The affair was intense on both sides. "I must come see you this evening and speak to your heart.", Heidegger writes to Arendt in the opening letter of October 11, 1925. In a much later letter of 1950, after the two had resumed contact after 25 years, Heidegger writes of a recent photograph of Arendt: "You do not realize that it is the same gaze that leaped toward me on the lectern -- oh it was and will remain eternity, from afar and intimacy."(letter no. 60) For her part, Arendt left Marburg abruptly in 1926 and soon thereafter made a bad marriage which ended in divorce. Arendt married her second husband, Heinrich Blucher, in 1940 and the marriage lasted until Blucher's death in 1970.
Ludz arranges the letters in the collection in three groups. The first group, headed "At first sight" covers the period between 1925 -- 1933 to include the love affair and its immediate aftermath. Notable in this group is the final letter, no.45 written by Heidegger in 1932 or 1933 in which he tries, in an unconvincing way, to respond to allegations of anti-semitism that Arendt had asked him about in a letter that has not survived.
In 1950, after an absence of 25 years, Arendt and Heidegger began to correspond, with Arendt visiting the philosopher and his wife, Elfride. This section of the letters, captioned "The second look" covers the period 1950-1965. Heidegger and Arendt have a difficult reconciliation, with Arendt struggling to allay the jealousy of Heidegger's wife, Elfride. Heidegger had at first concealed the affair from Elfride (research subsequent to the publication of this book shows that the Heidegger's had an "open marriage")and subsequently admitted to it. The issue, apparently, was the concealment. Heidegger and Arendt discuss in a restrained manner their former relationship, but these letters include a great deal of discussion of Heidegger's ongoing writings and reflections. Heidegger does not appear overly interested in Arendt's writings during this time. While the prose of the letters is restrained, Heidegger also wrote short poems for Arendt in these letters which, in their elliptical, philosophical way, testify to their former relationship as lovers.

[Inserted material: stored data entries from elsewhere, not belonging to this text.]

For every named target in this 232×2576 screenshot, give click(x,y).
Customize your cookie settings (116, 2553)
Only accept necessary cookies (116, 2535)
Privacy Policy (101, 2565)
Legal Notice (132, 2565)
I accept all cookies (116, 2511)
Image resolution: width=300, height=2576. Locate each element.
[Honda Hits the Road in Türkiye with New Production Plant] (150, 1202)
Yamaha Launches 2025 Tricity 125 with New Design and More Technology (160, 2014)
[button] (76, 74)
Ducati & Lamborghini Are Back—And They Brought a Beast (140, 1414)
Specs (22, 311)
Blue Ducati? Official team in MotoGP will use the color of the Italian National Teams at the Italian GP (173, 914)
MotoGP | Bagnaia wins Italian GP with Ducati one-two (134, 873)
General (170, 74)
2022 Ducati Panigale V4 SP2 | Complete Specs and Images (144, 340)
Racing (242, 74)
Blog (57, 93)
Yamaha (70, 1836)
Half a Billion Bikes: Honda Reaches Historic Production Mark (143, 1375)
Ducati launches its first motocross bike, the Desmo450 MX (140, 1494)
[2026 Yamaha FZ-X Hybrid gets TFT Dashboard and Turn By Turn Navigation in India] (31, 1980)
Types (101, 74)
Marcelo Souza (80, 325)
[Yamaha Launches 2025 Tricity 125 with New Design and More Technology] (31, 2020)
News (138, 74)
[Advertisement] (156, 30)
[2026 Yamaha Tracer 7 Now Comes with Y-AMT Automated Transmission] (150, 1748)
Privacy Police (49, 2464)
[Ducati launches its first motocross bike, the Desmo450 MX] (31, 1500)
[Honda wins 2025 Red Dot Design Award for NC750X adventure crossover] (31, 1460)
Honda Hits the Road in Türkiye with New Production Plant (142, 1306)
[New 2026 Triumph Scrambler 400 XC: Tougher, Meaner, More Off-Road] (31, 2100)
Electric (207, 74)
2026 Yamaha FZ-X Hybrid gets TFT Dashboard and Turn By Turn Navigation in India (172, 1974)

The third set of letters, subtitled "Autumn" begins in 1966 and continues through 1975, just before Arendt's death. (An Epilogue includes correspondence from Heidegger on learning of her death.) These are intellectually the most interesting of the letters, as both Heidegger and Arendt discuss their ongoing writings and in a sometimes lively manner exchange ideas. The letters discuss the translation of Heidegger's works into English and their publication in the United States, Heidegger's organization of his unpublished papers, Heidegger and Elfride's move into retirement and Arendt's steadily increasing fame as a writer -- which Heidegger acknowledges at last. Heidegger continues to write and to quote poems and the two exchange and discuss their own books and the books of others. For example Arendt, sends Heidegger Melville's "Billy Budd", one of her favorite novels.
Most of the letters in the collection are by Heidegger, but Arendt more than holds her own. The lifelong influence of Heidegger upon Arendt comes through. The letters includes Arendt's famous lecture "Martin Heidegger at Eighty" delivered as a radio address on Heidegger's 80th birthday which Arendt sent to Heidegger as a birthday present. (Letter no 116) In this address, Arendt describes Heidegger's great influence of a generation of students, (especially herself) and his efforts to practice and teach thinking, among the rarest of gifts. She describes Heidegger's influence both in destroying traditional philosophy and in rehabilitating the nature of thought. The address also explores Heidegger's relationship with Nazism. Arendt attempts to downplay this part of Heidegger's life by calling it a brief mistake and by analogizing it with Plato's experiences with the tyrant Dionysus of Syracuse. Subsequent historical research has not been as gentle with Heidegger on this matter.
Both Heidegger and Arendt wrote these letters in a chaste style, but their early passion comes through. These letters will be valuable to those with an interest in either thinker. Reading these letters may also encourage exploration of the major works that Arendt and Heidegger intended for publication and for which they should be remembered.